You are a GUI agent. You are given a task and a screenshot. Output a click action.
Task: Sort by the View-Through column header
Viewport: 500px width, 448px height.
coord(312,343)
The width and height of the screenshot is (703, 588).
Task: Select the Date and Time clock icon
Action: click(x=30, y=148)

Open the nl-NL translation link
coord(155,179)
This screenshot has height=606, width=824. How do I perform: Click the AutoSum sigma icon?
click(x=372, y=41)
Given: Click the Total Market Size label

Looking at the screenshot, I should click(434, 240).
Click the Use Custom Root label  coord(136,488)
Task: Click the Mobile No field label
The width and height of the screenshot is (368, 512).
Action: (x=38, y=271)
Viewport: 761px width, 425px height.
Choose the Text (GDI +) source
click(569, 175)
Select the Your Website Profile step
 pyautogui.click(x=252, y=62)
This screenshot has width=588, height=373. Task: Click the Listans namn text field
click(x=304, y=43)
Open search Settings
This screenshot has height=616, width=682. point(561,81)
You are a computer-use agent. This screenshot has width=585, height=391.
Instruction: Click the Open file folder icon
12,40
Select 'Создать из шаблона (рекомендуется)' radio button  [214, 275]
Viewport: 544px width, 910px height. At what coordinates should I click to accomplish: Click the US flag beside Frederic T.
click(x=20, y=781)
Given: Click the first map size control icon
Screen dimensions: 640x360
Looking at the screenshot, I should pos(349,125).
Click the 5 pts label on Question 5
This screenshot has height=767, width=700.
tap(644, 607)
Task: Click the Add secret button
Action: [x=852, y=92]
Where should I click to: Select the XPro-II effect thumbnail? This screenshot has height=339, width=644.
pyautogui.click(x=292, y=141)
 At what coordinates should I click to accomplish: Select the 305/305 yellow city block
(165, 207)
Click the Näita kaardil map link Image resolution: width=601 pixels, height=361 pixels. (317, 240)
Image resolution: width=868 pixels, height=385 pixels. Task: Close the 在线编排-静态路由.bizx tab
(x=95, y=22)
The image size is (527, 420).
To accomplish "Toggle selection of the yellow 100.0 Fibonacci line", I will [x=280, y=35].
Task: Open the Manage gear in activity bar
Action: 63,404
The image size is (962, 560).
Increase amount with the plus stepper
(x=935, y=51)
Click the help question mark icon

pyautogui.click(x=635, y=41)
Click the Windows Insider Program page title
______________________________
An exact restatement of the data is required.

You are a GUI agent. You are given a task and a screenshot. Output a click action.
Task: Sort by the View-Through column header
Viewport: 500px width, 448px height.
coord(312,343)
The width and height of the screenshot is (703, 588).
Task: Select the Date and Time clock icon
Action: click(x=30, y=148)

Open the nl-NL translation link
coord(155,179)
This screenshot has height=606, width=824. How do I perform: Click the AutoSum sigma icon?
click(x=372, y=41)
Given: Click the Total Market Size label

Looking at the screenshot, I should click(434, 240).
Click the Use Custom Root label  coord(136,488)
Task: Click the Mobile No field label
The width and height of the screenshot is (368, 512).
Action: (x=38, y=271)
Viewport: 761px width, 425px height.
Choose the Text (GDI +) source
click(569, 175)
Select the Your Website Profile step
 pyautogui.click(x=252, y=62)
This screenshot has width=588, height=373. Task: Click the Listans namn text field
click(x=304, y=43)
Open search Settings
This screenshot has height=616, width=682. point(561,81)
You are a computer-use agent. This screenshot has width=585, height=391.
Instruction: Click the Open file folder icon
12,40
Select 'Создать из шаблона (рекомендуется)' radio button  [214, 275]
Viewport: 544px width, 910px height. At what coordinates should I click to accomplish: Click the US flag beside Frederic T.
click(x=20, y=781)
Given: Click the first map size control icon
Screen dimensions: 640x360
Looking at the screenshot, I should pos(349,125).
Click the 5 pts label on Question 5
This screenshot has height=767, width=700.
tap(644, 607)
Task: Click the Add secret button
Action: [x=852, y=92]
Where should I click to: Select the XPro-II effect thumbnail? This screenshot has height=339, width=644.
pyautogui.click(x=292, y=141)
 At what coordinates should I click to accomplish: Select the 305/305 yellow city block
(165, 207)
Click the Näita kaardil map link Image resolution: width=601 pixels, height=361 pixels. (317, 240)
Image resolution: width=868 pixels, height=385 pixels. Task: Close the 在线编排-静态路由.bizx tab
(x=95, y=22)
The image size is (527, 420).
To accomplish "Toggle selection of the yellow 100.0 Fibonacci line", I will [x=280, y=35].
Task: Open the Manage gear in activity bar
Action: 63,404
The image size is (962, 560).
Increase amount with the plus stepper
(x=935, y=51)
Click the help question mark icon

pyautogui.click(x=635, y=41)
Click the Windows Insider Program page title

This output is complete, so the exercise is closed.